» Exercise passage

================================

In short, many so-called Berlin School directors neither hail from, nor learned their filmmaking skills in, Berlin (even though most of them have moved there by now). Nor, I hasten to add, are many Berlin School films about, or even set in, Berlin; in fact, one of the more interesting aspects of these films is their willingness to encounter spaces outside of Germany’s urban centers. Still, the label has unquestionably become part of the daily vocabulary of German film critics—so much so that discussions of the merits of individual films are often subordinated to considerations of them as examples of this school. That this de-singularization is something neither filmmakers nor more adventurous film critics are particularly fond of is understandable. Symptomatically, Olaf Möller claims in his program notes for “A German Cinema,” a side series he curated for the 2007 Indie Lisboa Film Festival, that he did not include certain directors usually associated with the Berlin School at least partially because he did not want to perpetuate already existing prejudices. He points out the danger involved in pigeonholing these directors, citing the reception of the latest films by Arslan, Schanelec, and Petzold (Ferien [Vacation], Nachmittag [Afternoon], and Yella, respectively), which were often discussed upon their premiere at the “Berlinale” in 2007 only in relation to each other rather than based on their own, individual merits.

Agreeing with Möller’s concerns, I still think the label remains useful because it enables the description and even advocacy of a cinema that otherwise finds itself ignored by a mainstream press more concerned with the latest box office numbers than with challenging its readers to seek out films that actively try to re-envision what German cinema could be(come). So what are these films like? Oskar Roehler, one of Germany’s foremost directors of the post-wall era who decidedly does not belong to the Berlin School, characterizes these films as recalcitrant and stern. According to him, nothing much happens in films such as Arslan’s Mach die Musik leiser (1994), Schanelec’s Plätze in den Städten (Places in Cities, 1998), Petzold’s Die innere Sicherheit (The State I Am In, 2000), Grisebach’s Mein Stern (Be My Star, 2001), Hochhäusler’s Falscher Bekenner (Low Profile a.k.a. I’m Guilty, 2005), or Köhler’s Montag kommen die Fenster (Windows on Monday, 2006). Instead, so Roehler, these films are slow and dreary, feature hardly any dialogue, are admired by critics—and attract 5,000-10,000 viewers. Indeed, box office receipts confirm Roehler’s negative assessment. For instance, whereas films such as Downfall, Michael “Bully” Herbig’s (T)raumschiff Surprise (2004), and Tom Tykwer’s Das Parfum—Die Geschichte eines Mörders (Perfume—Story of a Murderer, 2006) attracted 4.6, 9.1, and 5.5 million theatrical viewers, respectively, Jan Krüger’s Unterwegs (En Route, 2004) was seen in Germany by merely 1,200 theatrical viewers, Winckler’s 1st feature, Klassenfahrt (School Trip, 2002) by 2,300, Schanelec’s Marseille by 3,100, Low Profile by 6,600, Heisenberg’s Schläfer (Sleeper, 2005) by 10,600, Grisebach’s Sehnsucht (Longing, 2006) by 22,500, and Petzold’s Gespenster (Ghosts, 2005) by 40,000. Only Petzold’s The State I Am In, the winner of the German film award in 2001, found a considerably broader theatergoing audience, attracting a respectable 120,000 viewers, which makes it the most successful Berlin School film to date.

================================

» Excerpted data

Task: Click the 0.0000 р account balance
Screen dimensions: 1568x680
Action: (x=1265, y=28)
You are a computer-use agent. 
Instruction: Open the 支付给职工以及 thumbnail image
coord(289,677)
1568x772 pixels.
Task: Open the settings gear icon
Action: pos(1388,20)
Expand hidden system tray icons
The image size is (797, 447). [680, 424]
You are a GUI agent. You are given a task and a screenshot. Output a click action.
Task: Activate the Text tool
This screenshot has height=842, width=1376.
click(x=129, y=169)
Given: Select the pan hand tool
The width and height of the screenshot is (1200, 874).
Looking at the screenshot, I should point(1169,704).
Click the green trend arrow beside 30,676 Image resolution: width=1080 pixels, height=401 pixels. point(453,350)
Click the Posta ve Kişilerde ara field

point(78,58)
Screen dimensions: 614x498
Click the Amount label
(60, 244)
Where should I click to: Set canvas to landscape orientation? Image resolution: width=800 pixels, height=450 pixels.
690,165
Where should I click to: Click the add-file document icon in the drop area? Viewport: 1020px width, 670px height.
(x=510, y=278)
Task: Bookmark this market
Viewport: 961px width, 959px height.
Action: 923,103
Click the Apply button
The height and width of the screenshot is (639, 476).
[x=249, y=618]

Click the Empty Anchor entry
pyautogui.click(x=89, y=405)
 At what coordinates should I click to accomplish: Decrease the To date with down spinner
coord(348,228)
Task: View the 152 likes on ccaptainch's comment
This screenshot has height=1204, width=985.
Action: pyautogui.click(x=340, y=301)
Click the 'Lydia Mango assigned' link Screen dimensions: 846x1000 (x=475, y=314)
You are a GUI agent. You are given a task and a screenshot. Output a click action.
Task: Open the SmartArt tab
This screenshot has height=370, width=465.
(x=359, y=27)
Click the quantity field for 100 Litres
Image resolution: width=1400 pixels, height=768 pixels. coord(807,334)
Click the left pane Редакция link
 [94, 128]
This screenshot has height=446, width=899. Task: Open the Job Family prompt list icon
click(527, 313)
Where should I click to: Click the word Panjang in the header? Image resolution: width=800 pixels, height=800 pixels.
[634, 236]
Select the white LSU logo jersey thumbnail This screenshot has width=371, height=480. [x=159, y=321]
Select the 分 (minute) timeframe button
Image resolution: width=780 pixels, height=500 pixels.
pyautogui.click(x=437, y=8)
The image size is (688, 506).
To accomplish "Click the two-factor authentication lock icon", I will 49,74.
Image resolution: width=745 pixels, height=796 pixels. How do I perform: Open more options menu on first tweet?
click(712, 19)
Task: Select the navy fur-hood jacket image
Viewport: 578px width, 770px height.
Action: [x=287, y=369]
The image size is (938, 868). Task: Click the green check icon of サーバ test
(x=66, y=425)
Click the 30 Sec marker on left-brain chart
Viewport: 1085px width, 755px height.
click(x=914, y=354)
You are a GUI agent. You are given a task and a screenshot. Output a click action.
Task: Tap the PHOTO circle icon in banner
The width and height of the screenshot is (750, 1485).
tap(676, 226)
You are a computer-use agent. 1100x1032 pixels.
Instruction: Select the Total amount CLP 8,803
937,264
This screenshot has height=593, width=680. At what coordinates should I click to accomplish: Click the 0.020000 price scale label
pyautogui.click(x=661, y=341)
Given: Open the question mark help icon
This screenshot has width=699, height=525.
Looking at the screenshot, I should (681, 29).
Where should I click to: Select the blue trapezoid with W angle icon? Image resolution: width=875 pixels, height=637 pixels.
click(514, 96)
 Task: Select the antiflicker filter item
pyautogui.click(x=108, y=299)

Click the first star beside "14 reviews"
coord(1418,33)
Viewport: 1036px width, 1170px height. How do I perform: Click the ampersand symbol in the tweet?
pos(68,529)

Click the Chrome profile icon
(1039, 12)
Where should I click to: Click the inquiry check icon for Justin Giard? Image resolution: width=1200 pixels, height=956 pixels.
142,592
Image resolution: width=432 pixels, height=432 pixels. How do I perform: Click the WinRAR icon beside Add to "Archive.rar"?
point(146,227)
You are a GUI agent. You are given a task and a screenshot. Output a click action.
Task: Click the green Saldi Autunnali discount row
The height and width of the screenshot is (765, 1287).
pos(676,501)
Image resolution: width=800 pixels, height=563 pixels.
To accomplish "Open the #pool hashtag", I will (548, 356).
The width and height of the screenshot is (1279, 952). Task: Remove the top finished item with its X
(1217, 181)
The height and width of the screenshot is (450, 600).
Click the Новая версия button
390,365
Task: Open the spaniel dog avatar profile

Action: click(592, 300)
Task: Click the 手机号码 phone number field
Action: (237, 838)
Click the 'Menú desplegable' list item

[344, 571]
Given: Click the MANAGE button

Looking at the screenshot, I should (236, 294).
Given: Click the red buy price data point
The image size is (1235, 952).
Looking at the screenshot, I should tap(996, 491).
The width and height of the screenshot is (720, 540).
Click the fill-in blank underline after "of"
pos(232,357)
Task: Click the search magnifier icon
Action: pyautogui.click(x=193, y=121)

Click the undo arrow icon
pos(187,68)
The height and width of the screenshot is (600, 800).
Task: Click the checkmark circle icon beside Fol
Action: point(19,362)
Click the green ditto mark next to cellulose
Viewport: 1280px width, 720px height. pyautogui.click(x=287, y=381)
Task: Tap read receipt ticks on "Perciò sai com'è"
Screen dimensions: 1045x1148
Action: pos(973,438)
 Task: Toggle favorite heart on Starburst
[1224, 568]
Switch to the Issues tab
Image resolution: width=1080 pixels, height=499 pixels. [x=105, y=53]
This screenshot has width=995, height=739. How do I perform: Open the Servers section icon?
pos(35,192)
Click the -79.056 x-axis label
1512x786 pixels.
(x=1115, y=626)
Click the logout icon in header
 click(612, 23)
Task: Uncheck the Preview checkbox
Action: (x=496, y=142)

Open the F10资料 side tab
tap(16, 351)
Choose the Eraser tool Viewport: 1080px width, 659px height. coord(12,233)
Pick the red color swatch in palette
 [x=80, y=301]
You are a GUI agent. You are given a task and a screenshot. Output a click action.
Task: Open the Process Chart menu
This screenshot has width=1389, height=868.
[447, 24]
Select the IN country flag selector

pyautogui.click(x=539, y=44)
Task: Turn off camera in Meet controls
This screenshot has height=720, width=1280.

================================

» Exercise brief
Using the Berlin School text above, mark each statement yes or no, and quote the words of the text that decide it.
(a) Many of the so-called Berlin School directors have by now moved to Berlin.
(b) Oskar Roehler is himself a Berlin School director.
(c) In Germany, Gespenster drew more theatrical viewers than Sehnsucht.

» Answer section
(a) Yes: "even though most of them have moved there by now"
(b) No: "who decidedly does not belong to the Berlin School"
(c) Yes: "Grisebach’s Sehnsucht (Longing, 2006) by 22,500, and Petzold’s Gespenster (Ghosts, 2005) by 40,000"